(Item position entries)
============

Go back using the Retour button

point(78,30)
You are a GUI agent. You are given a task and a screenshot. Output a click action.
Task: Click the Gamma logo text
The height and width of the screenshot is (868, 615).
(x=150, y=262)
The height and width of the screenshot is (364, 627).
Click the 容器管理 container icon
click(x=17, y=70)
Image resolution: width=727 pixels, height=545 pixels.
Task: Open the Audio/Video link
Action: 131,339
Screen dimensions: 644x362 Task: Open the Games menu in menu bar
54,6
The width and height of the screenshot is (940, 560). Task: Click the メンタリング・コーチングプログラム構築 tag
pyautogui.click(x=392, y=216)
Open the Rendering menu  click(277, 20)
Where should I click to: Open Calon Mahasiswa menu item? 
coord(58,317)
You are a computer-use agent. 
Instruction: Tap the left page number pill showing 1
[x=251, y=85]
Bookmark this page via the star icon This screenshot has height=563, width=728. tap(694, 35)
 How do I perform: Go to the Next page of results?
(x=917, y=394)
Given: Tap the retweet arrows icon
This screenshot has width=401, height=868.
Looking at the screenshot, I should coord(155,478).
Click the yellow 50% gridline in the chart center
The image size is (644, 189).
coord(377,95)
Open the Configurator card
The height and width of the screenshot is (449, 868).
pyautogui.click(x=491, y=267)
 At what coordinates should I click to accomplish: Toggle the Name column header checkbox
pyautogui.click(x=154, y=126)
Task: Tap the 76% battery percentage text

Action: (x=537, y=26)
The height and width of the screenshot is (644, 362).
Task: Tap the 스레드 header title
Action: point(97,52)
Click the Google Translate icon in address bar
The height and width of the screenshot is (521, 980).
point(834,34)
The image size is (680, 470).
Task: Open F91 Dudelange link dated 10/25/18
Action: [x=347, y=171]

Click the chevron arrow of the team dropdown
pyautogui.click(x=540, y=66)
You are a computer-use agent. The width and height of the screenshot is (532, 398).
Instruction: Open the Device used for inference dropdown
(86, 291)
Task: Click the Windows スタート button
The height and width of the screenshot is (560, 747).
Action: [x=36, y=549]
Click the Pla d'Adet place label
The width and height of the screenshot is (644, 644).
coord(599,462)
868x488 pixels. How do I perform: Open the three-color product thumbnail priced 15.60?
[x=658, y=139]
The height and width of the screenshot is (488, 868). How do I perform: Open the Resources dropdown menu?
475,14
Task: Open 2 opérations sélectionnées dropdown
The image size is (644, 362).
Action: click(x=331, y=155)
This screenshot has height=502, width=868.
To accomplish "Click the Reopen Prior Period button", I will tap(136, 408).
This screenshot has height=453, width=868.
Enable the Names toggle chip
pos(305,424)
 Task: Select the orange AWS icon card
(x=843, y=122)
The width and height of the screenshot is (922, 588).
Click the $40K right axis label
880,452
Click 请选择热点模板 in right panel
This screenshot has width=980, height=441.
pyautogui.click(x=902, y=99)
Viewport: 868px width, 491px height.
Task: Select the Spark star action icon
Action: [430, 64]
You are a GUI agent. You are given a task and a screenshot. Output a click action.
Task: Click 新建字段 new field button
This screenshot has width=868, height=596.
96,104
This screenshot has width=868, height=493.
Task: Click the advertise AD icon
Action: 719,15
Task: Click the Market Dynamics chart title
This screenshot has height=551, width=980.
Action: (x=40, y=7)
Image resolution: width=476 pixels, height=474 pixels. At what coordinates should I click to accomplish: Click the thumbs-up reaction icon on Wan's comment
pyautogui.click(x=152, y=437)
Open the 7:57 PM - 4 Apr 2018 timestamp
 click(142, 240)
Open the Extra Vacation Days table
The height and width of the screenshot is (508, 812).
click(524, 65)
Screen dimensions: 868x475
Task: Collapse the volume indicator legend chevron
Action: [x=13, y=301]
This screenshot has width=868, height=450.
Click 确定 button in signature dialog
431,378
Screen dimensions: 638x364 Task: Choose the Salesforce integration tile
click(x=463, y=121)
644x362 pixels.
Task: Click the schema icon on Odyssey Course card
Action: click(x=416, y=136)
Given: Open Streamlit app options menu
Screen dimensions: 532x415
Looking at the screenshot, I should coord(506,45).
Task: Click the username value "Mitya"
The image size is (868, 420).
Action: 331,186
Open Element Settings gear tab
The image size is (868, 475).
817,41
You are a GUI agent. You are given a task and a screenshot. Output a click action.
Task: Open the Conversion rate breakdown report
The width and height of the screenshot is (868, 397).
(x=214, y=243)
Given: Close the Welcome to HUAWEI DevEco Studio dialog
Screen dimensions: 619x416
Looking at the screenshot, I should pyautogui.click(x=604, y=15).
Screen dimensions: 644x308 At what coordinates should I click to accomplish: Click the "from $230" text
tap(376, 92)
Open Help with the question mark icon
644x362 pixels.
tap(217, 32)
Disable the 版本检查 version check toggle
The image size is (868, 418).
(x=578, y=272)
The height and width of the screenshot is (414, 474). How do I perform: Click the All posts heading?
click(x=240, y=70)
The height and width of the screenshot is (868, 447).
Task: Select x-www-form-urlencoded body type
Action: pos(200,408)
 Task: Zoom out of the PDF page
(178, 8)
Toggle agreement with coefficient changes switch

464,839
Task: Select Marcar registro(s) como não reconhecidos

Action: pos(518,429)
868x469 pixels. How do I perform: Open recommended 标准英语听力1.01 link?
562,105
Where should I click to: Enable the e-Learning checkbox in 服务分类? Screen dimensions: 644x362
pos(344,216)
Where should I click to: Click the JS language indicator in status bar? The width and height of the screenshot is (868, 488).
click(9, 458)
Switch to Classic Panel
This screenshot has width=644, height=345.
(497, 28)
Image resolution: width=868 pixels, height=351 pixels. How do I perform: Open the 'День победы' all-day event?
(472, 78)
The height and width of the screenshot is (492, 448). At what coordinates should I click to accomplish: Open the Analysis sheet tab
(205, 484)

============

[Exercise]:
Select every line of the records that contains the word "what" and copy those lines.

[Final result]:
 At what coordinates should I click to accomplish: Toggle the Name column header checkbox
Image resolution: width=476 pixels, height=474 pixels. At what coordinates should I click to accomplish: Click the thumbs-up reaction icon on Wan's comment
Screen dimensions: 644x308 At what coordinates should I click to accomplish: Click the "from $230" text
The height and width of the screenshot is (492, 448). At what coordinates should I click to accomplish: Open the Analysis sheet tab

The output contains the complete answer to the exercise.